The winner of the fifth IAFOR Vladimir Devidé Haiku Award has been named as Boris Nazansky of Croatia for the following submission:

pregnancy
shape of the dark side
of the crescent moon
Boris Nazansky, Croatia

This year the award attracted a record 400 submissions from poets representing a total of 54 countries. Consistently throughout the five years of its running, the award has received much support and a large percentage of entries from Croatia. It is also the home country of founder and judge Dr. Drago Štambuk as well as of that of Vladimir Devidé himself, so it is therefore with great pleasure that we award one of their fellow countrymen.

Dr. Štambuk hand-selected the winner with great care, along with a number of runners-up. The winner was announced by fellow poet Dr. A. Robert Lee on Friday April 3, 2015 at The Fifth Asian Conference on Literature and Librarianship (LibrAsia2015).

LibrAsia is an international and interdisciplinary conference which brings together academics and practitioners from across the world to discuss new directions of research and discovery in literature and librarianship. It is the proud annual host of the IAFOR Vladimir Devidé Haiku Award Ceremony.

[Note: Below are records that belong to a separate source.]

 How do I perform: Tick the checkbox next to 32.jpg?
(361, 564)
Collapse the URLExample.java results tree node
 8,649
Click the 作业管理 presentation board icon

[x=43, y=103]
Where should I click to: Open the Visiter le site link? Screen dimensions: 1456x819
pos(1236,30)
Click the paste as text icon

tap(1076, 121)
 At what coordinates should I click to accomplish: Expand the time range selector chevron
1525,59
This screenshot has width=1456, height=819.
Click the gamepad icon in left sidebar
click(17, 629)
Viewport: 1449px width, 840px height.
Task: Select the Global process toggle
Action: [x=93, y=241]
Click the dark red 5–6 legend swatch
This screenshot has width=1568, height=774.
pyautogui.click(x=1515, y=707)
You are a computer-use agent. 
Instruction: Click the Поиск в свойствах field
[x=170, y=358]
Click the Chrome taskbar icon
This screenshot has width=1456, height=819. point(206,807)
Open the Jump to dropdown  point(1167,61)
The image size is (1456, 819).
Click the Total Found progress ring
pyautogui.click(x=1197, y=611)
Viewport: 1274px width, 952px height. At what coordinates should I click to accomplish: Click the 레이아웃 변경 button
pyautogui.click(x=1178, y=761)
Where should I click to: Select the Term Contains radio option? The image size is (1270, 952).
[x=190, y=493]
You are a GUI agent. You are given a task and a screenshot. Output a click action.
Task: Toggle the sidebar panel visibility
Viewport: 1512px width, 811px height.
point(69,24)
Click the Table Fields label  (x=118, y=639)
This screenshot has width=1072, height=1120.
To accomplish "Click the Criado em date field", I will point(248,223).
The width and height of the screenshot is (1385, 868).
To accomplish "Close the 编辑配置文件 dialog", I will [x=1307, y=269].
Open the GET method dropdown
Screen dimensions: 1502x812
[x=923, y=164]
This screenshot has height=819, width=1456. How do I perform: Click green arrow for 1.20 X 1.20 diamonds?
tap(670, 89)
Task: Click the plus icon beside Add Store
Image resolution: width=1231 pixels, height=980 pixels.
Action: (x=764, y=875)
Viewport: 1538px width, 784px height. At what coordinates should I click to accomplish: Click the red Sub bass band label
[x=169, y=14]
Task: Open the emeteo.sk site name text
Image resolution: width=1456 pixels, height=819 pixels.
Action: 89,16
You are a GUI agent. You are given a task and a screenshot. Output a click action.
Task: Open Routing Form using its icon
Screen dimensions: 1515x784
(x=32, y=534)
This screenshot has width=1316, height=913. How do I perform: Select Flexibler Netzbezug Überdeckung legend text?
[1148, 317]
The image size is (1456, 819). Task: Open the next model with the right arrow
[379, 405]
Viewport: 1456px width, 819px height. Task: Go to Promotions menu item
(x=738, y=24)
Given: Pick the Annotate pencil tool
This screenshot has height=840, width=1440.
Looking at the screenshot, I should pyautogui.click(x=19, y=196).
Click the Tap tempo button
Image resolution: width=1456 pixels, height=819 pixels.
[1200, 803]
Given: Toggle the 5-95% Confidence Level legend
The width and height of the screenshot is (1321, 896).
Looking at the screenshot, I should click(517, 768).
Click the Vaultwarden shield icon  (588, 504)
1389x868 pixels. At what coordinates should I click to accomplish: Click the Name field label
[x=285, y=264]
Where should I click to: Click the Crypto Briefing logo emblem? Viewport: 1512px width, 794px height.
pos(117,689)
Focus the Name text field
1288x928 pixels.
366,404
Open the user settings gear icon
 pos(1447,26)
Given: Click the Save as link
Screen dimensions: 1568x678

As well as the award ceremony, the conference played host to Emiko Miyashita and Hana Fujimoto of the Haiku International Association who gave a creative haiku writing workshop.

Thanks goes to great poet and LibrAsia2015 Keynote Speaker, Dr. A. Robert Lee, who announced the winning entries. Thanks also goes to the Haiku International Association for their continued support of the event, particularly its President, Dr. Akito Arima, as well as Hana Fujimoto and Emiko Miyashita, both members of the Haiku International Association Board of Councillors.

ABOUT THE AWARD

The IAFOR Vladimir Devidé Haiku Award was formed when Dr. Drago Štambuk suggested that The International Academic Forum consider launching a haiku award in memory of Vladimir Devidé.

It didn’t take much convincing. IAFOR is dedicated to the promotion of international, intercultural and interdisciplinary research, dialogue, and understanding, and Vladimir Devidé would have identified strongly with this mission, for in many ways it was also his own. He was a mathematician, a Japanologist, a translator, and a poet, who through haiku accessed another culture and built bridges between Croatia and Japan, and within Japan. After his death, those bridges continue to develop between exponents of classical and modern haiku, as the award recognises excellence regardless of whether submitted haiku are in the traditional or more modern style.